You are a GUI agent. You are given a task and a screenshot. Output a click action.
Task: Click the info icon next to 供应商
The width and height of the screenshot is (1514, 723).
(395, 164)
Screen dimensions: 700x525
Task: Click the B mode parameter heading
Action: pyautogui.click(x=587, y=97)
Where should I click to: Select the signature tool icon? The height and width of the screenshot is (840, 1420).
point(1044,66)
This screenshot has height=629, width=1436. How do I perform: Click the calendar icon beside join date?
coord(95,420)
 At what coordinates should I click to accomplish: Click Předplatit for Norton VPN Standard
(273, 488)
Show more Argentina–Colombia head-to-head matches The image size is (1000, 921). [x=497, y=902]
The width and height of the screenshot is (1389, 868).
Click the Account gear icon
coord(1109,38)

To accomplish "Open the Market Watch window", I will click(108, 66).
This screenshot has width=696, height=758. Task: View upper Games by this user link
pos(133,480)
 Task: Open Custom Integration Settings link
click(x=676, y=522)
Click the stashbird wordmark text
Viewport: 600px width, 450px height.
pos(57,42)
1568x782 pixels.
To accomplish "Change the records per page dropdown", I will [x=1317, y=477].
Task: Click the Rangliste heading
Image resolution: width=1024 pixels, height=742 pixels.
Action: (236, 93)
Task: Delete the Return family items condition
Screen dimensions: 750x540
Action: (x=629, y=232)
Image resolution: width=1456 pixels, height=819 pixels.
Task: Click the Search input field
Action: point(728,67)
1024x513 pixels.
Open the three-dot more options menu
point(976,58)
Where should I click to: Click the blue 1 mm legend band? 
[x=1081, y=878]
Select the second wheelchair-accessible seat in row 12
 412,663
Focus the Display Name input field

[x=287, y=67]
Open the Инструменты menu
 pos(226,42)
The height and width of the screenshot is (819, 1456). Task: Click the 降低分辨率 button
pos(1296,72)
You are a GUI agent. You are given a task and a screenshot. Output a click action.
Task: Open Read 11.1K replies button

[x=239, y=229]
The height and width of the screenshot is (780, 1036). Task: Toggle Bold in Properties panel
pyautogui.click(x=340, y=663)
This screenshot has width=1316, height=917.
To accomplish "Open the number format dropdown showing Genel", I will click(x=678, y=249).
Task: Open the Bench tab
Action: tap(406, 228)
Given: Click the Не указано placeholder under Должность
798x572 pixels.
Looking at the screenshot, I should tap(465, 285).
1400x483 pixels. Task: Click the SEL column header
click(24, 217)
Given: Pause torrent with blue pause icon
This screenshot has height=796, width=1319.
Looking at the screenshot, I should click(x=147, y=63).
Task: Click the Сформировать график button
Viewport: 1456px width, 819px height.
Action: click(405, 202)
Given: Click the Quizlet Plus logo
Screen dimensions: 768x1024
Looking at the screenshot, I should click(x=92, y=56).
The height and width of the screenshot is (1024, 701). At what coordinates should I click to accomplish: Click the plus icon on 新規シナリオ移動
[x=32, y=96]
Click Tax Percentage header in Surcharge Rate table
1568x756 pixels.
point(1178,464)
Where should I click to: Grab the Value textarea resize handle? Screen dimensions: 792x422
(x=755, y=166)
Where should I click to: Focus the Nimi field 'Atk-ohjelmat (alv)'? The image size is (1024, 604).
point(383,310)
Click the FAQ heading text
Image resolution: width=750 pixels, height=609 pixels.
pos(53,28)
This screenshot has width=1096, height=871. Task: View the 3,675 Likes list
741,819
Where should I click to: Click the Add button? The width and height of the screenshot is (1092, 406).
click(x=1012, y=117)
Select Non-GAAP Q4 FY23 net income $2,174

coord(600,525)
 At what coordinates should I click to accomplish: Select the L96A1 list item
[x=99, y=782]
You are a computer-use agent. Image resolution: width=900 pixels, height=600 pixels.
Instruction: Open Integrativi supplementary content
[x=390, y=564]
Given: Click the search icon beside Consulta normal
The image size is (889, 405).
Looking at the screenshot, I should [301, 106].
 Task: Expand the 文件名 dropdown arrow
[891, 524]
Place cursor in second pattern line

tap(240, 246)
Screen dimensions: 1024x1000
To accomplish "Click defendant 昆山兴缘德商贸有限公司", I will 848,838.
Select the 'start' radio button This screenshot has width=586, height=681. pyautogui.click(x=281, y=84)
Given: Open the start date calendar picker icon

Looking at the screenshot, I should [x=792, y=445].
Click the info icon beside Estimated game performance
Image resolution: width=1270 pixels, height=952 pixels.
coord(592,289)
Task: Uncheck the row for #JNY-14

============

Can you rewrite only the lines starting at the one that contains "Open the Инструменты menu" and ending at the one that contains "[x=239, y=229]", keeping the requests and shifting every coordinate in the answers up by 112?

Open the Инструменты menu
 pos(338,154)
The height and width of the screenshot is (819, 1456). Task: Click the 降低分辨率 button
pos(1408,184)
You are a GUI agent. You are given a task and a screenshot. Output a click action.
Task: Open Read 11.1K replies button

[x=351, y=341]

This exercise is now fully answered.